Le nuove politiche industriali servono anche a garantire l’approvvigionamento. Secondo la Banca Mondiale, la domanda di minerali utilizzati nella transizione energetica è destinata ad aumentare del 500% da qui al 2050. La Cina detiene una posizione dominante nella produzione e nella raffinazione del 90% delle terre rare del mondo. Mentre a luglio Pechino ha annunciato restrizioni sulle esportazioni di gallio e germanio, l’UE vuole rafforzare la propria autonomia e dovrebbe adottare una legge sulle materie prime critiche entro la fine dell’anno per garantire le proprie forniture. La dipendenza dalla Cina è tanto più rischiosa in quanto la Cina utilizza il commercio come strumento di coercizione.

In un mondo dilaniato dalle tensioni geopolitiche, il commercio è diventato l’ostaggio delle relazioni internazionali. È ormai uno strumento chiave nelle politiche estere delle grandi potenze, come dimostra il numero crescente di sanzioni internazionali. “Le sanzioni colmano un vuoto tra le dichiarazioni diplomatiche e gli interventi militari, che sono molto costosi in termini umani e finanziari”, osserva Agathe Demarais, ricercatrice presso il think tank European Council on Foreign Relations. Solo gli Stati Uniti hanno quasi settanta programmi di sanzioni, che riguardano più di diecimila persone e aziende in tutto il mondo, un numero di gran lunga superiore a quelli dell’UE, del Canada e delle Nazioni Unite messi insieme.

-=-=-=-=-

Ricopia per intero, parola per parola, il brano qui sopra sul commercio e le materie prime critiche.

■ Sezione dati:

-=-=-=-=-

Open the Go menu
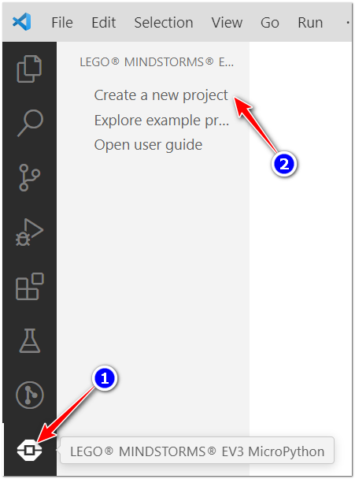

-=-=-=-=-

■ Risposta qui sotto:
Le nuove politiche industriali servono anche a garantire l’approvvigionamento. Secondo la Banca Mondiale, la domanda di minerali utilizzati nella transizione energetica è destinata ad aumentare del 500% da qui al 2050. La Cina detiene una posizione dominante nella produzione e nella raffinazione del 90% delle terre rare del mondo. Mentre a luglio Pechino ha annunciato restrizioni sulle esportazioni di gallio e germanio, l’UE vuole rafforzare la propria autonomia e dovrebbe adottare una legge sulle materie prime critiche entro la fine dell’anno per garantire le proprie forniture. La dipendenza dalla Cina è tanto più rischiosa in quanto la Cina utilizza il commercio come strumento di coercizione.

In un mondo dilaniato dalle tensioni geopolitiche, il commercio è diventato l’ostaggio delle relazioni internazionali. È ormai uno strumento chiave nelle politiche estere delle grandi potenze, come dimostra il numero crescente di sanzioni internazionali. “Le sanzioni colmano un vuoto tra le dichiarazioni diplomatiche e gli interventi militari, che sono molto costosi in termini umani e finanziari”, osserva Agathe Demarais, ricercatrice presso il think tank European Council on Foreign Relations. Solo gli Stati Uniti hanno quasi settanta programmi di sanzioni, che riguardano più di diecimila persone e aziende in tutto il mondo, un numero di gran lunga superiore a quelli dell’UE, del Canada e delle Nazioni Unite messi insieme.